En el caso de Ciudad Alta, hay trece trabajadores sociales, de los que tres están acogidos a bajas de larga duración, hay una vacante por jubilación, otro puesto que tiene un permiso de larga duración y dos adaptaciones de puestos de trabajo. Y en lo que respecta a los gestores administrativos, son ocho puestos, de los que dos están de baja de larga duración y otro está vacante por jubilación.

Rubio planteó al grupo de gobierno que realice un diagnóstico de la situación que tienen las unidades sociales de cada distrito para planificar una respuesta adecuada a las necesidades que plantean los ciudadanos al Ayuntamiento.

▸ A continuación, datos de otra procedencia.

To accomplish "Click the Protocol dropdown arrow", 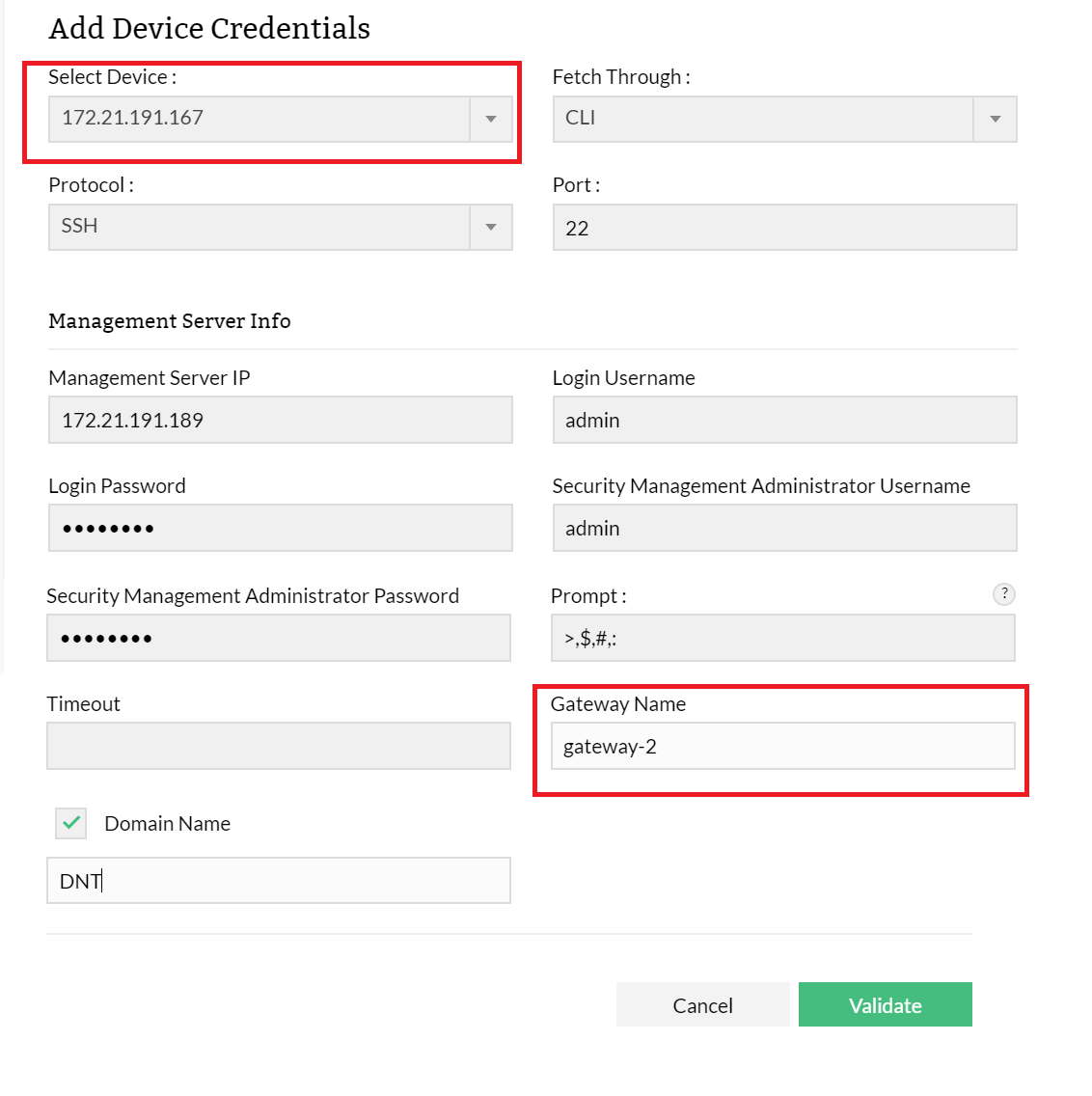I will coord(491,227).
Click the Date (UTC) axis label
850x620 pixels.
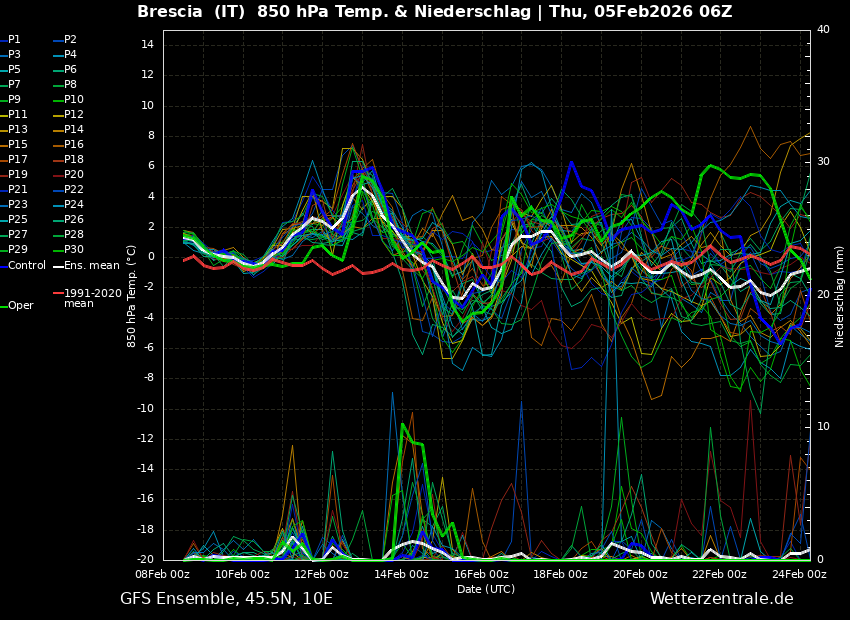(x=486, y=589)
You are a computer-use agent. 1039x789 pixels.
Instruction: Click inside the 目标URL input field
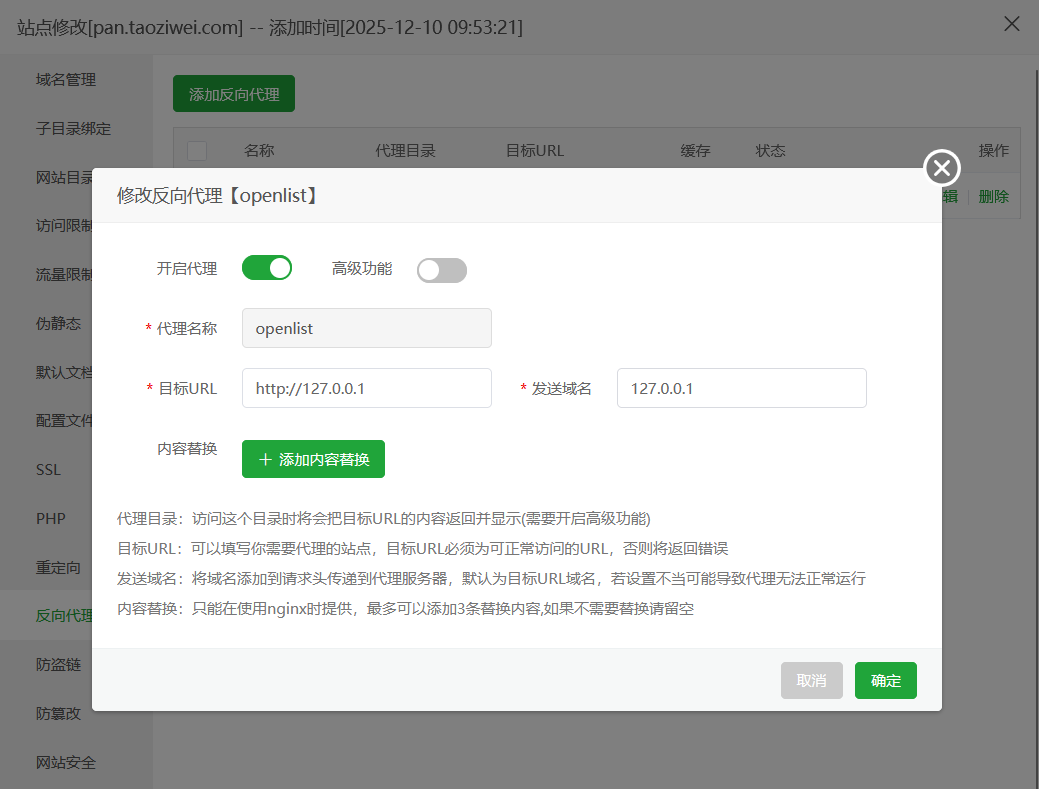(x=366, y=388)
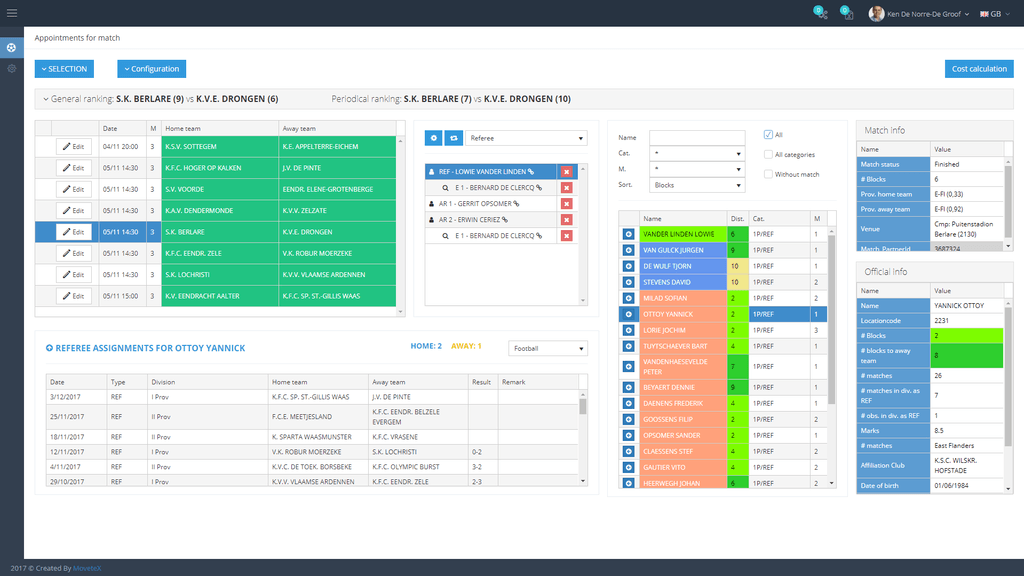Edit the K.S.V. Sottegem match row
Image resolution: width=1024 pixels, height=576 pixels.
click(x=73, y=146)
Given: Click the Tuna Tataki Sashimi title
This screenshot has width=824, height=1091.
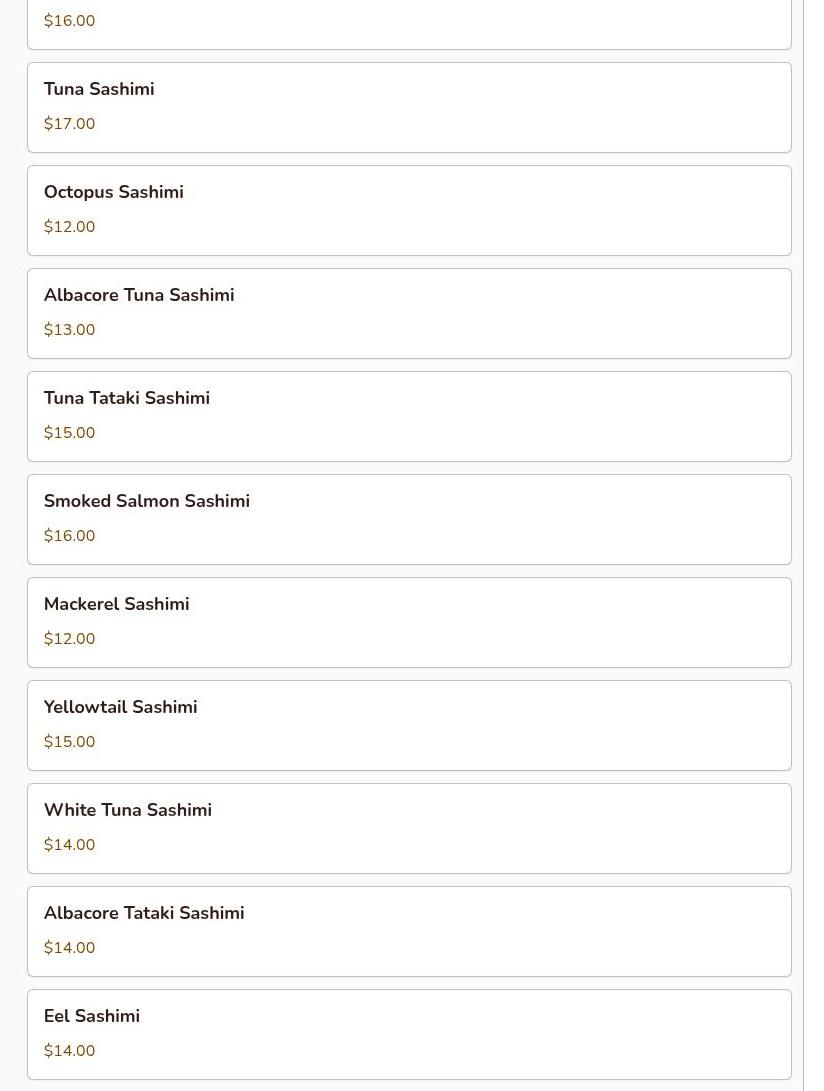Looking at the screenshot, I should pyautogui.click(x=127, y=398).
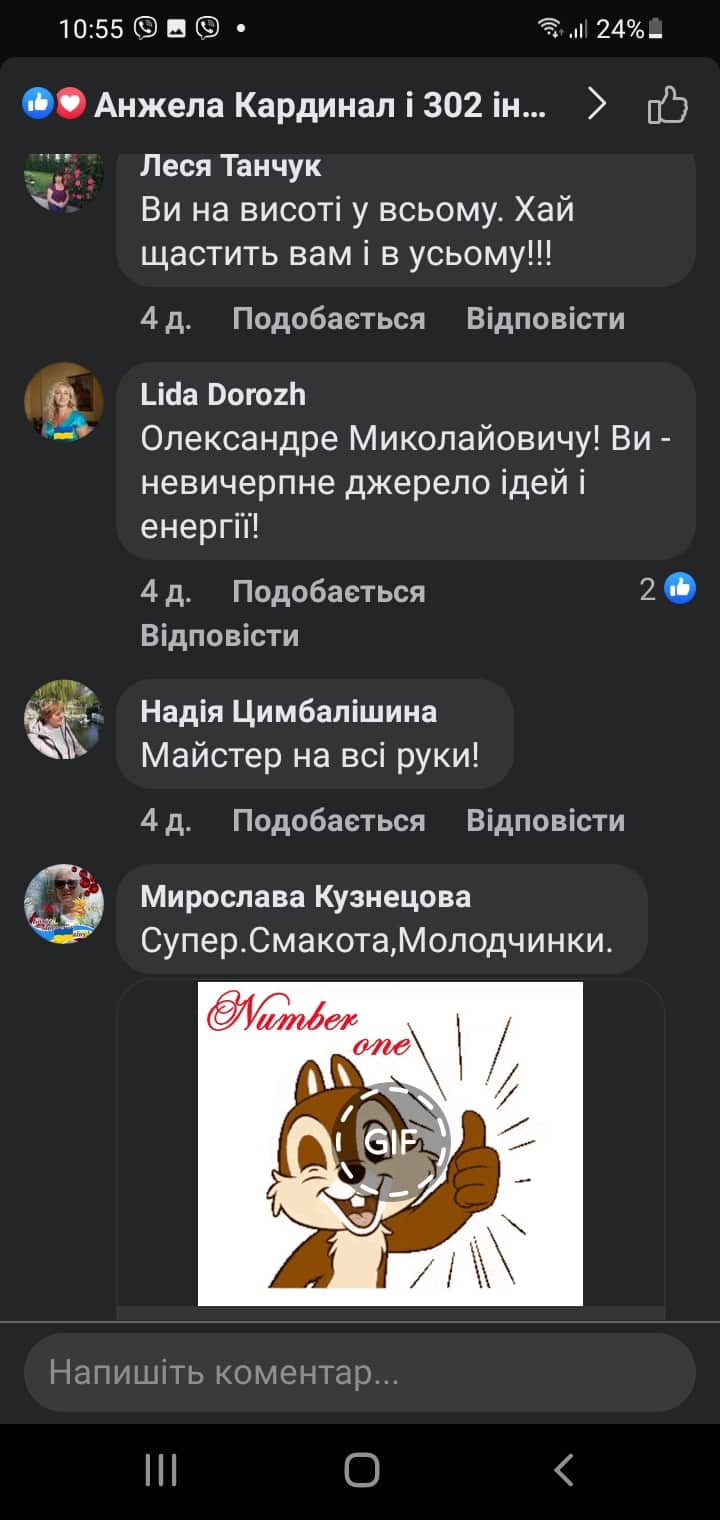Open Мирослава Кузнецова avatar
The image size is (720, 1520).
click(x=64, y=904)
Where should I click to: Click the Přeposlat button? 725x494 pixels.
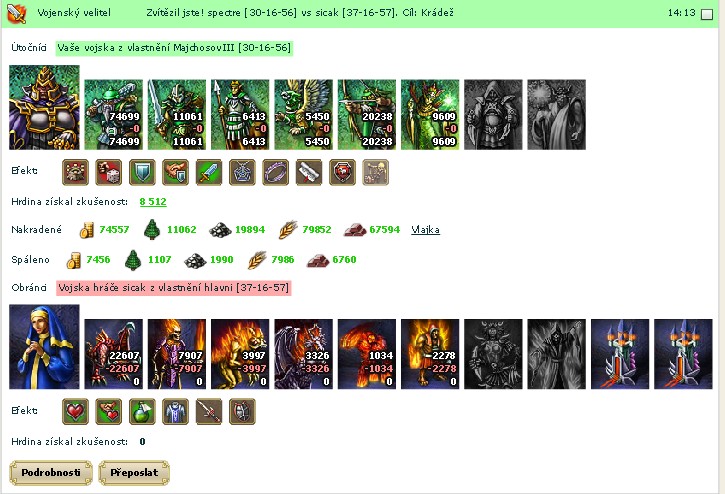click(x=134, y=473)

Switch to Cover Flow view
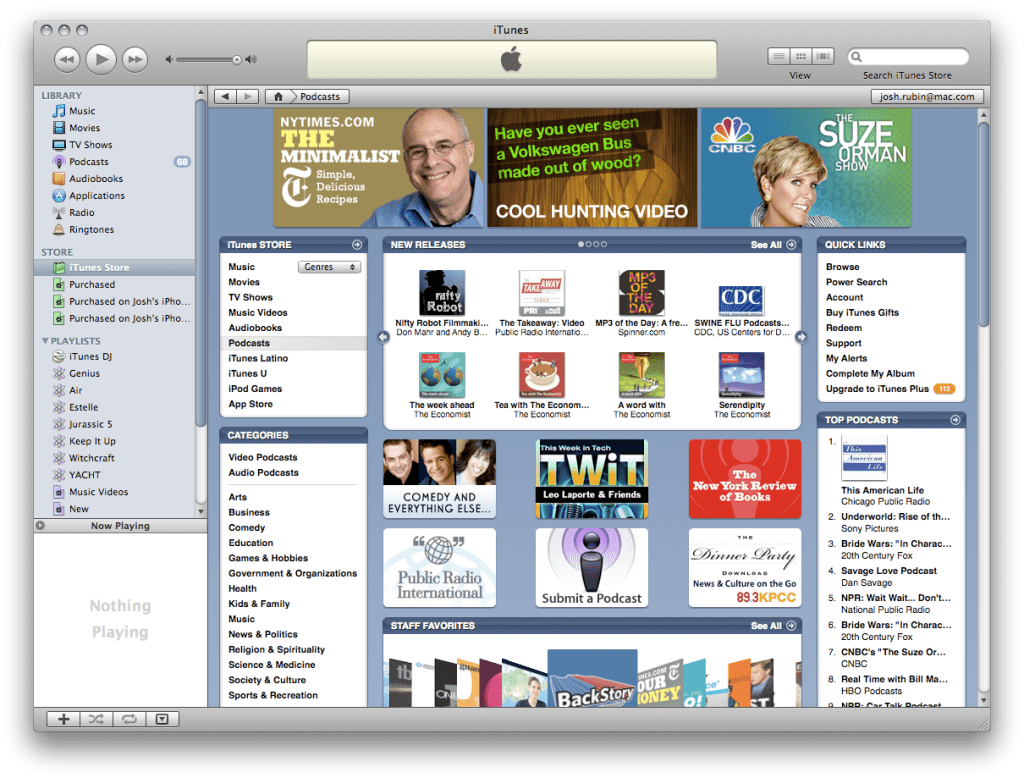pyautogui.click(x=823, y=56)
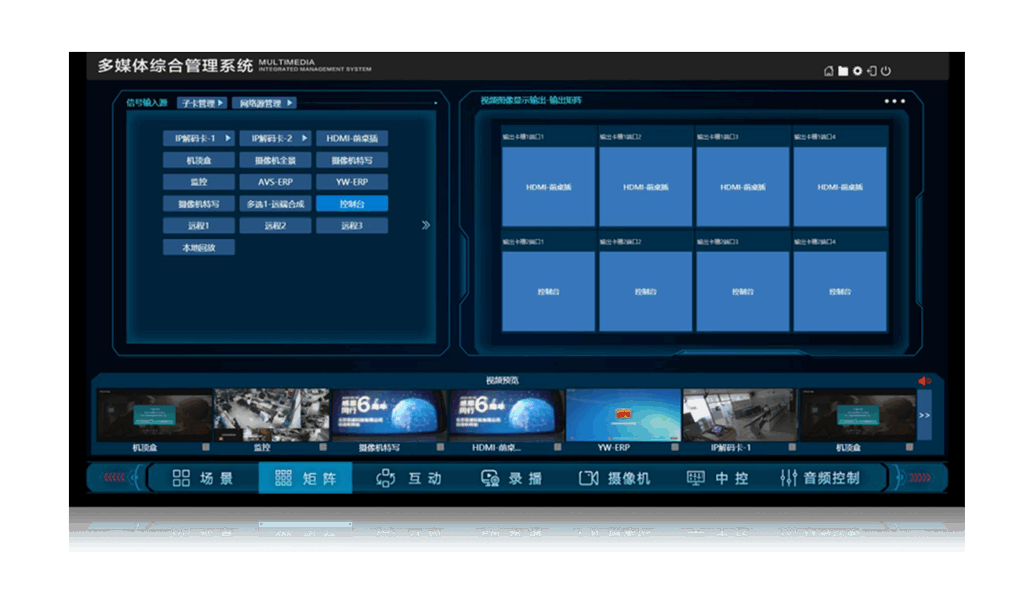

Por su parte, la directora del centro de servicios sociales de Ciudad Alta, Dolores Rejes, expuso que la contratación de treinta trabajadores para la tramitación de la Prestación Canaria de Inserción no es una solución definitiva. «Vienen por seis meses, normalmente no vienen con formación, lo que implica que hay que formarles, generan un trabajo y, cuando se van, ese trabajo queda pendiente y a repartir entre los compañeros que están en la plantilla y que ya se encuentran saturados», explicó

«Queremos unos servicios sociales dignos y de calidad», añadió, «no solo se trata de tramitar ayudas económicas, pedimos apoyo para poder ofrecer una intervención completa a los ciudadanos y para realizar nuestro trabajo con profesionalidad, que ahora mismo no se está haciendo«.

«Nosotros estamos del lado del ciudadano», concluyó a su lado Carmelo Lobato, «nos gustaría saber de qué lado está el grupo de gobierno, hay políticos a los que no vemos».

El Ayuntamiento anuncia un plan de choque
Mario Regidor, concejal de Recursos Humanos. / C7

El área de Recursos Humanos del Ayuntamiento de Las Palmas de Gran Canaria, que dirige el concejal Mario Regidor, anunció que «se está trabajando en un plan de choque para adaptar los servicios sociales a la situación actual». Desde el grupo de gobierno se aseguró que «se está haciendo un esfuerzo por adaptar la plantilla a la situación actual, ya que la plantilla actual está adaptada a una situación normal».

Aunque no se ofreció más datos de esta propuesta, sí se especificó que en julio se incorporarán treinta trabajadores sociales y administrativos para la gestión de las solicitudes de la Prestación Canaria de Inserción, que ocupa una carga de trabajo importante.

Asimismo, se planteó el compromiso de cubrir las bajas de larga duración a través de las listas de reserva.